We thank the reviewers for their feedback.$
The reviewers had some doubts regarding the significance and novelty of our work. Let us address these issues. The superior performance of deep learning algorithms has been observed in many supervised, unsupervised and recently Reinforcement Learning (RL) benchmarks. However when a deep network is not performing well it is hard to understand the cause and even harder to find ways to improve it. Particularly in Deep RL, we lack the tools needed to analyze what an agent has learned and are therefore left with black box testing.  The goal of this paper was to gray the black box – understand better why DQNs work well in practice and suggest a methodology to interpret the learned policies. Let us provide some more details.

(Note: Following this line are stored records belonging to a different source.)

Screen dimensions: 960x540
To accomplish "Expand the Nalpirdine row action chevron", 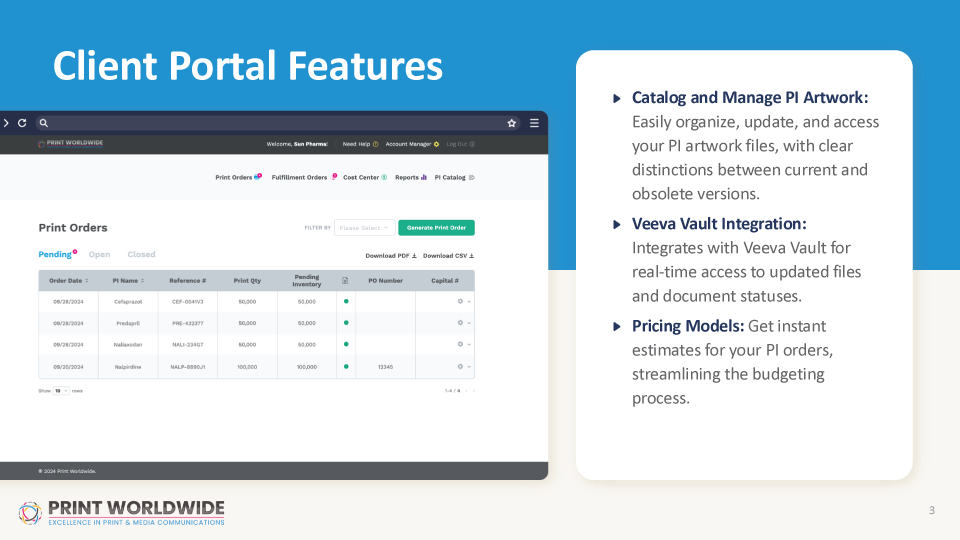I will point(469,367).
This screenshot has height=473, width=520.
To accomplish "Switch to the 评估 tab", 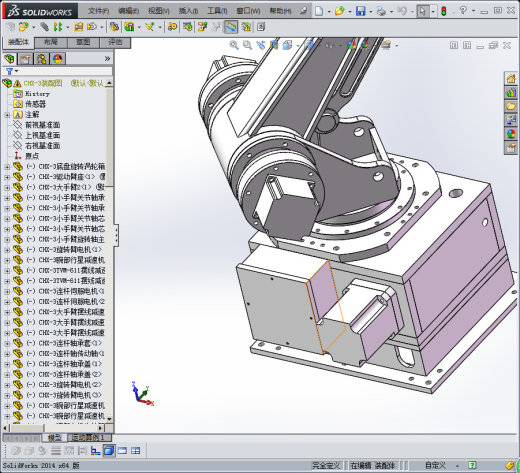I will pyautogui.click(x=115, y=42).
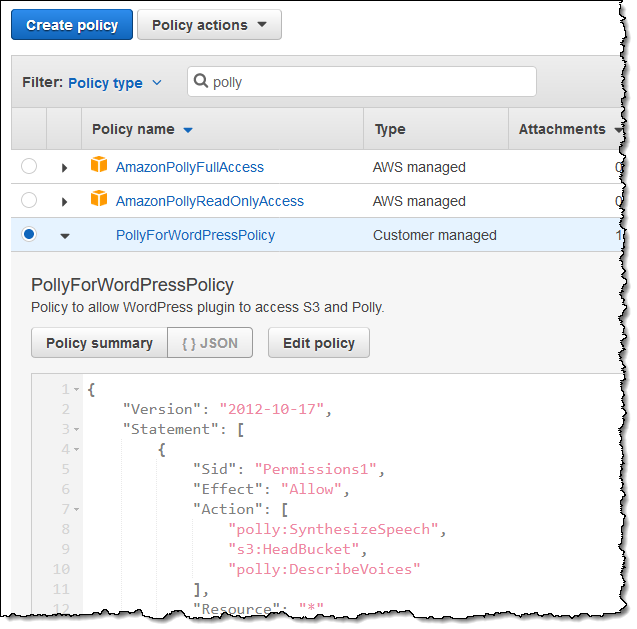Click the Attachments column sort arrow
The height and width of the screenshot is (629, 637).
coord(618,130)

Understanding. One of the main reasons to use deep networks in high dimensional input RL problems is their potential to overcome the curse of dimensionality. While the ability of deep networks to automatically learn features for a given problem has been observed in supervised and unsupervised learning settings, we are unaware of works that explained the temporal structure of the data which is learned by DRL agents. In this work we showed that DQNs are learning temporal abstractions of the state space such as hierarchical state aggregation and options. Temporal abstractions were known to the RL community before as mostly manual tools to tackle the curse of dimensionality; however, we observed that a DQN is finding abstractions automatically. Thus, we believe that our analysis explain the success of DRL from a reinforcement learning research perspective.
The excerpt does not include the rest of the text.